● EXERCISE INSTRUCTIONS
**1)** In the article on St Anthony's relics, how long did Martin Jim McFadden's bus trip from beyond Letterkenny to Dublin take?
**2)** Transcribe the article on St Anthony's relics word for word, from "The Padua-based Franciscan" up to and including "the Catholic Church.".

● EXTRACT TO READ
begin

This, he said, “may mean robustly defending the Church’s rights.”

The Church of the Visitation in Dublin’s Fairview was packed to overfill yesterday as Archbishop Martin concelebrated Mass with the Papal Nuncio, Archbishop Charles Brown, and Fr Mario Conte who is accompanying the relics - a small piece of bone from the Saint’s rib and a layer of St Anthony’s cheek skin - around six venues in Ireland.

The Padua-based Franciscan friar said the relics of the Saint, who died in 1231, brought a message of hope to all those in Ireland badly affected by the recession.

“St Anthony was a person who knew the difficulties people had economically. In Padua in the 13th century there was a lot of desperation. People were resorting to money lenders to survive. Anthony was on the side of the poor. He was tough. He battled and challenged those who took advantage of the little people, especially the old people and women.”

After Mass, hundreds of devotees, from the elderly to young boy scouts, waited in line to venerate the relic contained in a gold reliquary of the Saint, who is one of the most popular in the Catholic Church.

One of these was Martin Jim McFadden (50) who travelled with his wife for five hours by bus from beyond Letterkenny in Co Donegal to reach Dublin especially for the occasion.

Explaining why he was willing to undertake a ten-hour round trip to venerate the relics, the former alcoholic attributed his sobriety and meeting his wife Liz to the intervention of the Saint.

“I was a lost soul. St Anthony helps people to find things. He helped me to find my sobriety and my wife and brought me back to the light,” he said.

He also attributed his miraculous recovery from a serious car accident in 1986 to the Saint. But the €90,000 compensation he received resulted in him “going on a continuous bender for over three years” due to his alcoholism.

“When I had it all spent and was penniless and at a low ebb I prayed again and I met Liz. She was sent from Heaven. I found sobriety and we married.”

He and his wife Liz have travelled to Padua to venerate the Saint’s relics and it was there that he had the Saint’s dying words “I see the Lord” tattooed on his arm.

Liz McFadden (50) told the Irish Independent: “There has always been a third person in our marriage – St Anthony.”

The 2013 tour will see the relics visit Dublin, Wexford, Cork, Limerick, Galway and Belfast on 24 October before they cross to Britain.

end

● RECORDS SHOWN
begin

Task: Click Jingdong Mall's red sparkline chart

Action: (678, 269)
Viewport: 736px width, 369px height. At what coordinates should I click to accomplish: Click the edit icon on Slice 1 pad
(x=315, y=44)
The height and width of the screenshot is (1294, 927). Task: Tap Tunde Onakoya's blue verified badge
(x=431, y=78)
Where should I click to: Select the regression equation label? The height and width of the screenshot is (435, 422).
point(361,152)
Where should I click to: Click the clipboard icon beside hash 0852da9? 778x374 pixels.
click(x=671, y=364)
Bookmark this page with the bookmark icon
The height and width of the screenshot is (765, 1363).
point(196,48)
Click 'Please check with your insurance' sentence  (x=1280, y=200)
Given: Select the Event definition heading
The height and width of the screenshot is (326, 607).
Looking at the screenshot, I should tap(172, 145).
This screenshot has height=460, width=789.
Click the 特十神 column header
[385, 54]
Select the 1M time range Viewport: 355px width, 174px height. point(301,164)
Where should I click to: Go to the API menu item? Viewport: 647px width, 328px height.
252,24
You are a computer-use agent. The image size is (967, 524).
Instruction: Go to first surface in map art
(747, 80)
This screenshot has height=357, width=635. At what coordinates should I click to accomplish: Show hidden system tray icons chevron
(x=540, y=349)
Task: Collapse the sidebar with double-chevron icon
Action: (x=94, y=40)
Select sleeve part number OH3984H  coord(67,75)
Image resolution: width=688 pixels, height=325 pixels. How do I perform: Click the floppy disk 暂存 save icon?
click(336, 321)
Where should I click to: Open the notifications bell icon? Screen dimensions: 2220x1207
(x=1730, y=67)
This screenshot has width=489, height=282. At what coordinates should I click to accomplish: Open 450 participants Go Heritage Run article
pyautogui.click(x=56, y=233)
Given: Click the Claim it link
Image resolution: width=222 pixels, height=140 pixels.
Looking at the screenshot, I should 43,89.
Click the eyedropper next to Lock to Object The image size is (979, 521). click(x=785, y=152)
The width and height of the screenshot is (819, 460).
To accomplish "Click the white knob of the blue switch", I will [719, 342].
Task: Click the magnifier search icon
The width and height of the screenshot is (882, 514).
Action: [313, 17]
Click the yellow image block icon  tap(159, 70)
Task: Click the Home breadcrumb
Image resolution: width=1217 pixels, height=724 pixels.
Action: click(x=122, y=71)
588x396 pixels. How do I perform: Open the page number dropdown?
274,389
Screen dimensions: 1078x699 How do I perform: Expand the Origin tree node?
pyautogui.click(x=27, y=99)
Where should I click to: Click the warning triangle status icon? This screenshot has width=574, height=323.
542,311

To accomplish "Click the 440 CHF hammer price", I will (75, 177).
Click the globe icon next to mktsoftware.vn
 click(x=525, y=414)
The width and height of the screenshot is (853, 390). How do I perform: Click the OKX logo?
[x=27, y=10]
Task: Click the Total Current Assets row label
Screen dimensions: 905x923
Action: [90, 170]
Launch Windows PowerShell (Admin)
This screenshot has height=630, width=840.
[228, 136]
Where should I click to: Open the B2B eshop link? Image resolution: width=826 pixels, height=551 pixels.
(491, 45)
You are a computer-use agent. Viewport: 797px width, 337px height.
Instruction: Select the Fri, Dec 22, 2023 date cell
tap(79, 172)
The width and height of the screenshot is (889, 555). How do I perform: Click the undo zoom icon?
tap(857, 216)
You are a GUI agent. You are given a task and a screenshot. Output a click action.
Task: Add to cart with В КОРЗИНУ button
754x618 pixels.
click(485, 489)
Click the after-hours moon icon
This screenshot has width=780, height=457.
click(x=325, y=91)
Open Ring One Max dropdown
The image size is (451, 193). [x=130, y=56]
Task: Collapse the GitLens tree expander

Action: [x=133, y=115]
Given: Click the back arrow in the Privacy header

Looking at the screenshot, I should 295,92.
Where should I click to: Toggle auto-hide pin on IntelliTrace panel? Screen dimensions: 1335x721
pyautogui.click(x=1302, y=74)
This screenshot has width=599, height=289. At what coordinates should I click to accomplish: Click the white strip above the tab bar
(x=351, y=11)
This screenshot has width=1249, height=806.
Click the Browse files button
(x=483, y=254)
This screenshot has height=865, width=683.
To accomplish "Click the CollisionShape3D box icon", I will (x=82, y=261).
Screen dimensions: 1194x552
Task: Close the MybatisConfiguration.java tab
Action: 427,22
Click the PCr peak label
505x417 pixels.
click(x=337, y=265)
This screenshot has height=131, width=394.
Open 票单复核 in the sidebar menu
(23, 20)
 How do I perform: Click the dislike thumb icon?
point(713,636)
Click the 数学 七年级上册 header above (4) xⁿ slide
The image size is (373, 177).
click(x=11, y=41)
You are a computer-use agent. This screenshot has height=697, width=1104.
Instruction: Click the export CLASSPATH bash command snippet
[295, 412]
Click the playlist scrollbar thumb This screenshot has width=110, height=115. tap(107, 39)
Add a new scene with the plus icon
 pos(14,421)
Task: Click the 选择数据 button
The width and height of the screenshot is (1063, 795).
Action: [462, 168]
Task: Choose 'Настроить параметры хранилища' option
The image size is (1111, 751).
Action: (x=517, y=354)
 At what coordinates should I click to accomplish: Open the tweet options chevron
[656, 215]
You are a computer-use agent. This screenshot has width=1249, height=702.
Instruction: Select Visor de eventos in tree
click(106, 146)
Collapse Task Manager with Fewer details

end

● EXERCISE RESPONSES
**1)** Five hours.

**2)**
The Padua-based Franciscan friar said the relics of the Saint, who died in 1231, brought a message of hope to all those in Ireland badly affected by the recession.

“St Anthony was a person who knew the difficulties people had economically. In Padua in the 13th century there was a lot of desperation. People were resorting to money lenders to survive. Anthony was on the side of the poor. He was tough. He battled and challenged those who took advantage of the little people, especially the old people and women.”

After Mass, hundreds of devotees, from the elderly to young boy scouts, waited in line to venerate the relic contained in a gold reliquary of the Saint, who is one of the most popular in the Catholic Church.